I'm sorry you lost your baby. I lost my little chihuahua Porkchop this past Saturday. Porkchop was 13, in the last month he deteriorated, he went from being happy and jumpy to us taking him to the doctor because he was peeing too much and drinking too much water, once at the vet they found his pancreas was done, he had a tumor in his little liver, a tumor on his adrenal glands, he instantly became a diabetic. Took him to the ER.. spend 4 days there, got out of there, took him home, I was injecting insulin twice a day. Them Saturday he got a high fever of 103, vomiting, took him again to the doctor.. I knew it wasn't good, I spoke to the doctor after he said mom, Porkchop will be ok and then get back here he will never be the same, he lost weight, you could feel his little spine and ribs, still wagging his little tail.. all in one week. I asked the doctor, "Doctor please, tell me the truth? If he was your puppy, what would you do? He said, I wouldn't let him suffer" so.. I made the decision, called my ex husband and 15 year old son, called my 21 year old daughter and we all met at the doctor's office to put my little baby to sleep. The hardest thing I have ever done, we were all there, holding him, kissing him, his little head resting on my hand, i saw his little eyes close for the last time.. there he was, this tiny little body just limp, like he was taking a deep nap, we were a mess, so bad that the doctor actually cried and told me he was sorry. As i'm writing this, I have the biggest lump in my throat, I feel the pain right in the center of my chest, like it's going to explode, I go home and I keep looking for him, when I do chores around the house, when I get home from work, at night seating in the couch with my husband, everything I do, my Porchy was always there.. It feels like you can't breathe.

Now I check on my kids constantly, seat next to my son every night and we cry together, my daughter used to sleep with him every night, she said she had a dream he was sleeping next to her but then realized it was a blanket.. we are completely devastated, sometimes I wonder if we are going to ever be the same. He wasn't a dog, he was my child, our baby, our companion, he made us laugh, he was funny, he was tiny, he had a funny name, he was my daughter's first love and my son's little brother.

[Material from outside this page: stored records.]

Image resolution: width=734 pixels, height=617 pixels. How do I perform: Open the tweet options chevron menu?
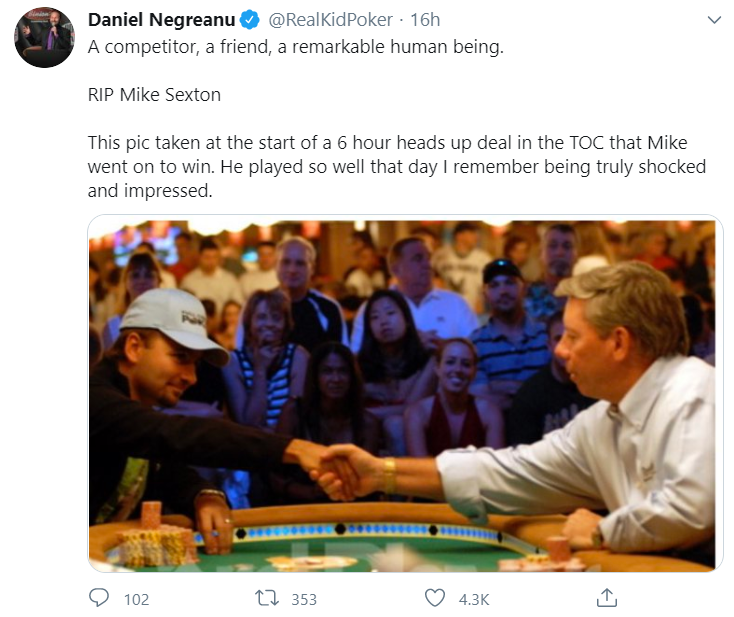point(713,20)
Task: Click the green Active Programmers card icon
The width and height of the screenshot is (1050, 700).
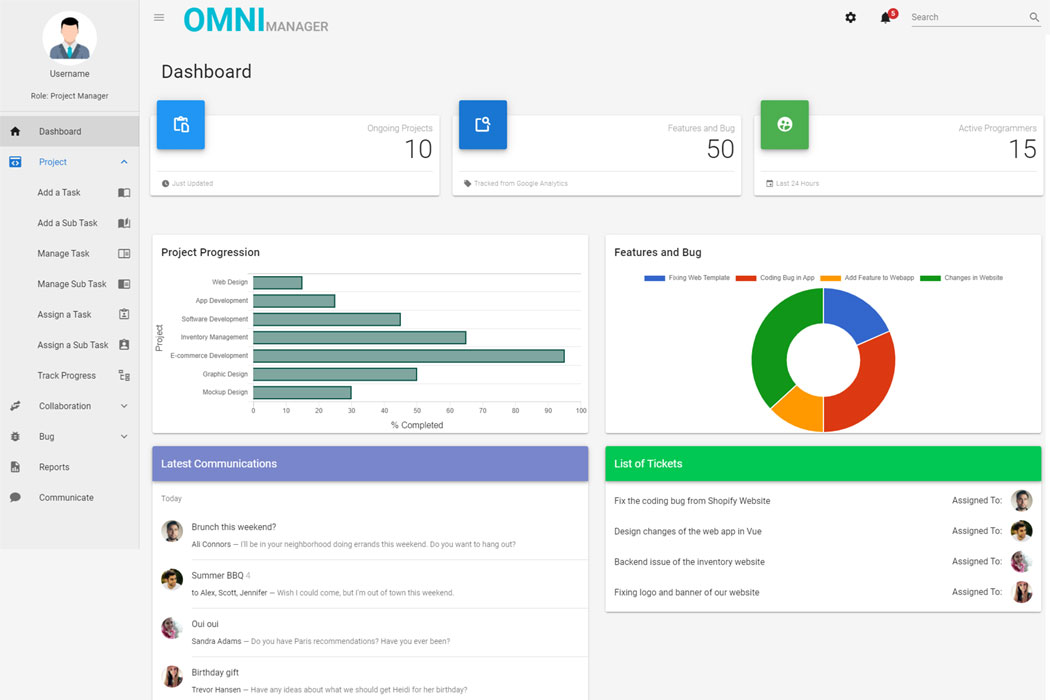Action: [x=784, y=125]
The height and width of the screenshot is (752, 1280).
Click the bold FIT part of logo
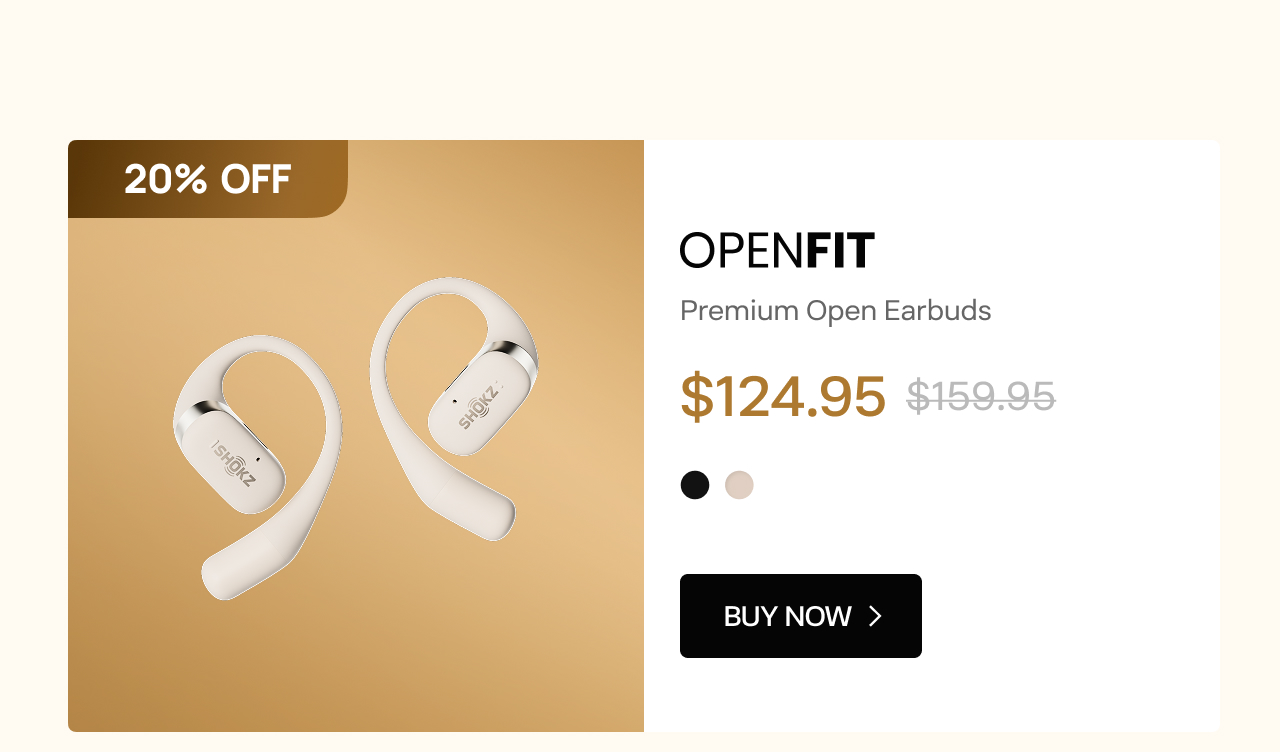click(x=840, y=250)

Today is day 4 and it feels like a long life sentence. I have another Dog, a Golden, Nana. She is 8 and she is depressed.. even trying to hug her hurts because he is gone.

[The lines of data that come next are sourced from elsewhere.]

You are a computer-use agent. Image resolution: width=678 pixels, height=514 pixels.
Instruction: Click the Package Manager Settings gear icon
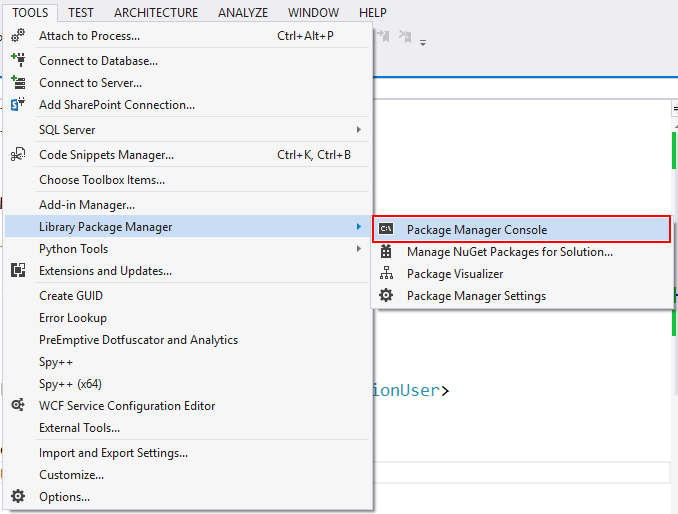386,296
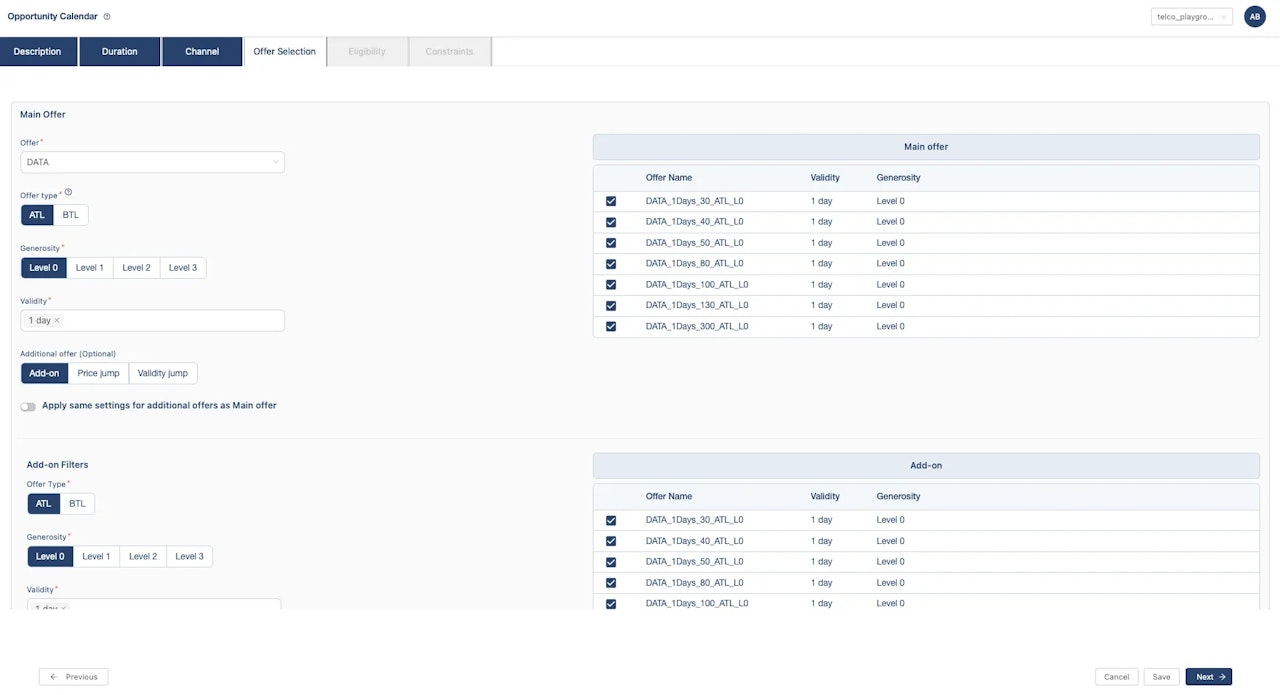Open the Validity multi-select field

[x=152, y=321]
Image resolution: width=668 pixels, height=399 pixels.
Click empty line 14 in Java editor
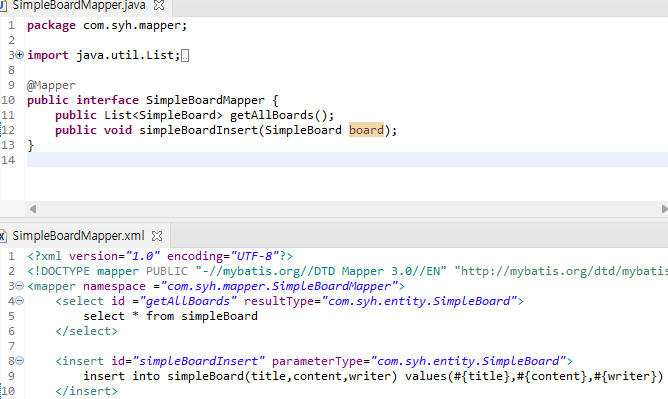[347, 160]
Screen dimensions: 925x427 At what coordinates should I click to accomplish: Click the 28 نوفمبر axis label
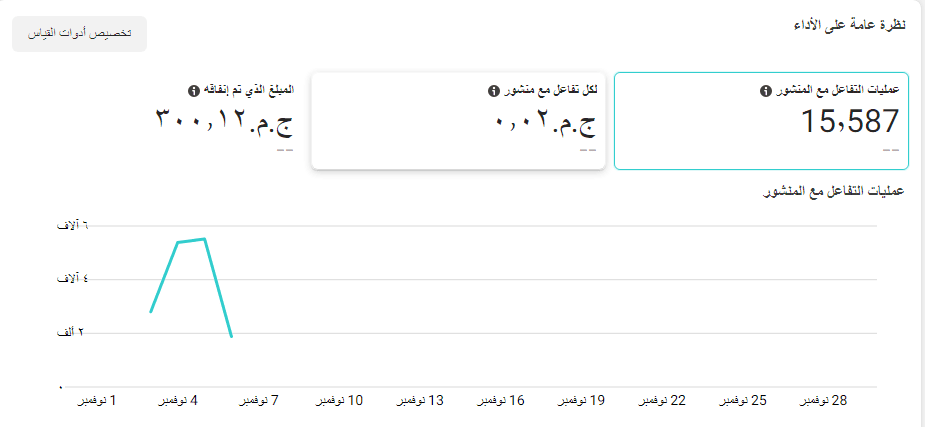point(824,401)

So you see  Nunu’s MommyI understand your pain. we are all going thru it at home form Nana to myself, my family members, my friends.

I can tell you it will get a little bit better, not the pain but the crying. you will question if you did the right thing, if maybe there was something else you could have done, if you were the best mom..  talk about it, cry, scream, dont go to work or do, write, do whatever you have to in order to feel better, it will make you feel better.

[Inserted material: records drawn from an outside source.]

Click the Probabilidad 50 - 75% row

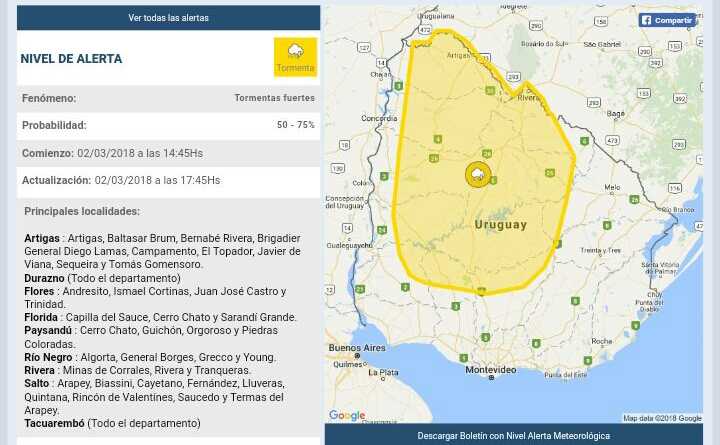coord(168,126)
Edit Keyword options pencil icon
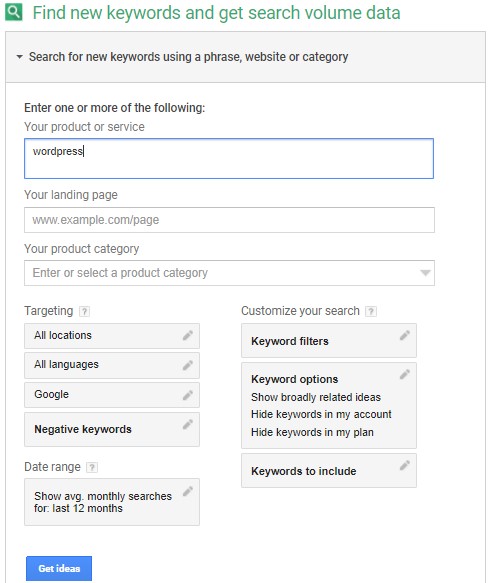491x583 pixels. [x=405, y=374]
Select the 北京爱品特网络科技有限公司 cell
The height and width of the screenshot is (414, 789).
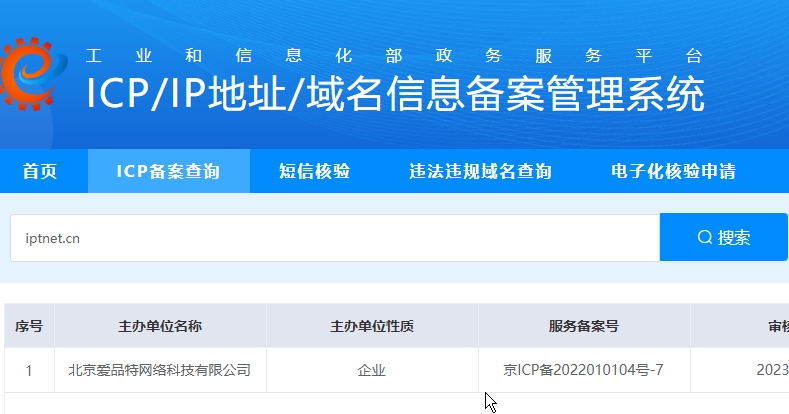click(x=160, y=371)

This is making me feel like I am not alone, there are other that feel this horrible pain and understand you.

I have not move any of his little things, his little beds all over the house, his toys, his crate.. I can't, not yet.. maybe one day, not now, not today. You do the same. when you are ready you are ready. 

One good thing you can do which I did is honoring his life, I went online and I made 2 blankets for my kids with beautiful pictures of him, now they both can sleep with porkchop and a coffee mug for me.  your dog was not just a dog, he was family honor him like one. Write, read, talk, hang in there.

i read this and sent it to the kids, maybe this can help any of you guys. https://www.thespruce.com/grief-after-beloved-pet-death-1117494   

I'm sorry to all of you, I just went on and on but I think I also want to help myself. please give me tips if you have any.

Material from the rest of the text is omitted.